The Incident in the Great Hall – by Acadia Elle
Rating: Acceptable Minus
The Basics: Phoenix Era, Romance, 100k,
WARNING: PARTIAL REVIEW
As with many of my low-rated fic reviews, I only read about halfway into this story before skimming to the end.
If anything in my review is inaccurate or misconceived as a result, please feel free to let me know and I will amend my review.
Harry Potter must go back in time to his seventh year at Hogwarts to prevent the violent deaths of Severus Snape and Hermione Granger.
I feel a little under-caffeinated today, so if the tone of this review is mildly annoyed, that’s probably why. I think this might be an all right fic, but I was just in a bad mood today.
This fic has the usual problems of Acceptable fics. The writing is mediocre at best, although it does improve slightly as the fic continues. It also has that ‘young’ perspective; only surface interest in the greater plot or in emotional consequences, and almost completely focused on the exciting emotions of the budding relationship. Maybe it’s because I’m entering my seventh year in a committed relationship, but for me that isn’t enough to sustain a fic anymore. Romantic tension, maybe, but not simply ‘lol relationship with Snape he’s Scary but also Handsome!’ This fic feels like the latter.
I really SHOULD have liked this fic – it has my two favorite tropes, Seventh year apprenticeship/project and an ancient love binding with varying levels of success. Somehow it just felt like going through the motions in this fic, though. Nothing gripping, nothing touching, nothing tantalizing. As an example, an ancient love spell ceremony in described in only a handful of sentences. This is something that would have been a beautifully painted chapter in a high-quality fic.

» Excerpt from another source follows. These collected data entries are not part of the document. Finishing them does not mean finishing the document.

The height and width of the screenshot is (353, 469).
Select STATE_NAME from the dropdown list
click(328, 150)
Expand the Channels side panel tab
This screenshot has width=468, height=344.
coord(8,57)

The Snape is a pathetic Snape who doesn’t find himself worthy of Hermione. He continually insists he isn’t worthy of her, he won’t taint her, blah blah blah. I have a hard time with this type of Snape. For me, this is a layer of Severus, yes, but one that he keeps carefully hidden and would never betray. Hermione would guess at it or see flickers of expression that *might* betray this. To have Snape say these things, and to repeat these things, was just totally annoying to me. It took me far out of the moment and away from the characters.
Plotting is also a problem. The love relationship is fully resolved, consummated, and legal by the halfway point. Why keep reading? Sometimes 100,000k fics can still feel short and rushed, because the author actually wrote an okay 50k fic, but didn’t know when to stop writing. This fic just meanders into nowhere.
My last gripe with this fic is that Hermione loses interest in her friends and family in favor of her relationship with Snape. It would be one thing if they were examining this, and if it were some sort of hurdle in her maturity or something, but nope, the author just seems to think that it’s okay and normal. Protip: Not! Hermione and Snape are far too intelligent and passionate about their interests to become codependent.
The bottom line: Rushed writing that lacks description, childlike perspective, pathetic Snape, and meandering plot. There are some good ideas in this fic but the result is disappointing. I wish the author would do a rewrite, because the ideas are strong and I imagine that he or she was very young when they wrote this.